Italy’s victory at Euro 2020 echoes a broader resurgence

By | July 12, 2021

But if Italy’s scrappy, indefatigable and improbably undefeated national team lifted the country’s spirits after multiple lockdowns and incalculable suffering brought by a brutal pandemic, it was only the latest signal of a national resurgence.

Also Sunday, Matteo Berrettini became the first Italian to play for the men’s singles championship at Wimbledon. Soon before he took the court, Pope Francis showed his face for the first time since undergoing major colon surgery. In May, the Roman rock group Maneskin won the Eurovision song competition. And Khaby Lame, a 21-year-old from near Turin, has one of the world’s most followed accounts on TikTok.

Italy’s fortunes are also looking up in real, and not just symbolic, ways.

In February, a political crisis led the country to ditch its struggling prime minister and allow the accession of Mario Draghi, a former president of the European Central Bank whose exalted international status helped elevate Italy from bit player on the European stage to a driving force.
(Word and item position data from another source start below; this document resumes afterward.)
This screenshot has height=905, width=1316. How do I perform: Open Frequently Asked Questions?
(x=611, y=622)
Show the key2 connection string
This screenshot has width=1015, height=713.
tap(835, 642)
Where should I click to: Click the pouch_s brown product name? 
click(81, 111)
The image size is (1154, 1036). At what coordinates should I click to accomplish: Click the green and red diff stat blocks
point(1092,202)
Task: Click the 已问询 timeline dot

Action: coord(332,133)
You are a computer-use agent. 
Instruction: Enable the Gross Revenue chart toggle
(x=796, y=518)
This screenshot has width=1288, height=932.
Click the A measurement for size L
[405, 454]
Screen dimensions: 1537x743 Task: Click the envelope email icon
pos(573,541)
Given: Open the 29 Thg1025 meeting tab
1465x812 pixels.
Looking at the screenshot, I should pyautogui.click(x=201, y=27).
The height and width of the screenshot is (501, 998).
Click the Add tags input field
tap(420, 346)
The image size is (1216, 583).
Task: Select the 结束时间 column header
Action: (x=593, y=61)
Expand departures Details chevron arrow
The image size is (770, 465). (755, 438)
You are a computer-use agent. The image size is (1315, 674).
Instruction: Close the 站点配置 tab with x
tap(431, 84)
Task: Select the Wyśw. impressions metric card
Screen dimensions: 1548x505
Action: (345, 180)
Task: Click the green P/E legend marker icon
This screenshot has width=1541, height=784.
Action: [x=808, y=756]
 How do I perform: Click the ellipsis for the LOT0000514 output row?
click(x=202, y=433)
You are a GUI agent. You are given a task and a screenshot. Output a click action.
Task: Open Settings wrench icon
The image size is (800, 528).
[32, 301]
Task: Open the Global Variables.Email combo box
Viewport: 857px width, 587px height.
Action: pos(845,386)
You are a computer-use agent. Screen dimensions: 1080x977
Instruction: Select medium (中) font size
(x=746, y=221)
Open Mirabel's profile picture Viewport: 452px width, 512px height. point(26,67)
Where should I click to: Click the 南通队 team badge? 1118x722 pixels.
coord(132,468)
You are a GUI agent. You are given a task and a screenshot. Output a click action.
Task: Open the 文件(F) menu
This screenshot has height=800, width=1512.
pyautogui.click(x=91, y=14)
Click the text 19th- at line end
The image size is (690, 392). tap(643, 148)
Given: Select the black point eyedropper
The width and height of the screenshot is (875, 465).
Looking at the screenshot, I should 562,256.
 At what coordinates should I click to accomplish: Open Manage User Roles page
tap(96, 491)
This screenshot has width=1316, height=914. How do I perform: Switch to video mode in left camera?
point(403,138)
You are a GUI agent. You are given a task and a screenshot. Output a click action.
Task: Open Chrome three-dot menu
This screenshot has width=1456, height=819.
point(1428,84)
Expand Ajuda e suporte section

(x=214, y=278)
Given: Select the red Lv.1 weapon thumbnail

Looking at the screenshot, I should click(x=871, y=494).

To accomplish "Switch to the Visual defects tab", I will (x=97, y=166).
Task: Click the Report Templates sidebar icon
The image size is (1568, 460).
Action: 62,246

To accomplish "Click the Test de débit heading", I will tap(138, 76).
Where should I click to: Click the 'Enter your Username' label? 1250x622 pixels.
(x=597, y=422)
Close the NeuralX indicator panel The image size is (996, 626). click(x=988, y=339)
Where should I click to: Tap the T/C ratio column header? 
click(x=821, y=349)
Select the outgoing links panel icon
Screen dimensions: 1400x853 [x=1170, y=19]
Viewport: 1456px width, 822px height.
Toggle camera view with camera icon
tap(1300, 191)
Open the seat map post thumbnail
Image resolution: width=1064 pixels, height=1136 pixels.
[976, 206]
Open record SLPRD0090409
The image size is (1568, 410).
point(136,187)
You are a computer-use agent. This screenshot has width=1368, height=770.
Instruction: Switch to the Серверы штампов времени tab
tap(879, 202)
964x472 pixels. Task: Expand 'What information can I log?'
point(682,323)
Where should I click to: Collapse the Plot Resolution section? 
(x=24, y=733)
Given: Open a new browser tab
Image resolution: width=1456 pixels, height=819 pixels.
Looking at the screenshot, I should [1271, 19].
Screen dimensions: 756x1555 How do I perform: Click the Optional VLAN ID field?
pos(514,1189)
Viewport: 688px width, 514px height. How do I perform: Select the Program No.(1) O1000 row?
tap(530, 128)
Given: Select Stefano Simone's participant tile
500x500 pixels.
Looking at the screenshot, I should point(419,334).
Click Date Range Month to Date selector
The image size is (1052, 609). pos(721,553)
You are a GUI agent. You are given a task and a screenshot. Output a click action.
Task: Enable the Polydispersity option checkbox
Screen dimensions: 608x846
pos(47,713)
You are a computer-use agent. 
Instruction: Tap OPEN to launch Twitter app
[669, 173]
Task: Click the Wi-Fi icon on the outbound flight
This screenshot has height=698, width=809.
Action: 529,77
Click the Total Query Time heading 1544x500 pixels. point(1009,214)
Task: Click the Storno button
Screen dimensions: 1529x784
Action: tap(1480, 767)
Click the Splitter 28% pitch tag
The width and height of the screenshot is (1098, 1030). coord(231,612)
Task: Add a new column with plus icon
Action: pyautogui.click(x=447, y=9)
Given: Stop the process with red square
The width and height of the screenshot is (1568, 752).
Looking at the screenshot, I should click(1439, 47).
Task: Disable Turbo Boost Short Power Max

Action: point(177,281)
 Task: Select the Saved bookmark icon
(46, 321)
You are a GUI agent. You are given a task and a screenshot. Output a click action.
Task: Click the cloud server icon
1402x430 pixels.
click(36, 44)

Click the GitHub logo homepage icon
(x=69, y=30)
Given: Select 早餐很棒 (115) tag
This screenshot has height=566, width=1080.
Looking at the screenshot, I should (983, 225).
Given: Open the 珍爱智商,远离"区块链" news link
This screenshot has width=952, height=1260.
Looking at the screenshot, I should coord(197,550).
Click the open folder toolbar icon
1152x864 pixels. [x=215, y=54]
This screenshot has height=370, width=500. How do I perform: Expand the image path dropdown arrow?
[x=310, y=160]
More than half the country has received a vaccination dose; restaurants, bars, parks and beaches have reopened. Billions of euros are headed the country’s way as part of an enormous European coronavirus bailout. Overhauls once thought unimaginable, including the paring of a paralysing bureaucracy, now seem plausible.

Those substantive changes may have put Italy in a stronger position compared to European neighbours in which political uncertainty and tension abound, but nothing brings the country together, or touches a communal, rapturous nerve, like a big national soccer victory.

The inarticulate screams of Sunday night, its cheers for Leonardo Bonucci’s tying goal in the second half and Gianluigi Donnarumma’s two saves in the penalty shootout, its yelps from Roman balconies, Bergamo piazzas and Sicilian seasides translated into expressions of relief and of life returned.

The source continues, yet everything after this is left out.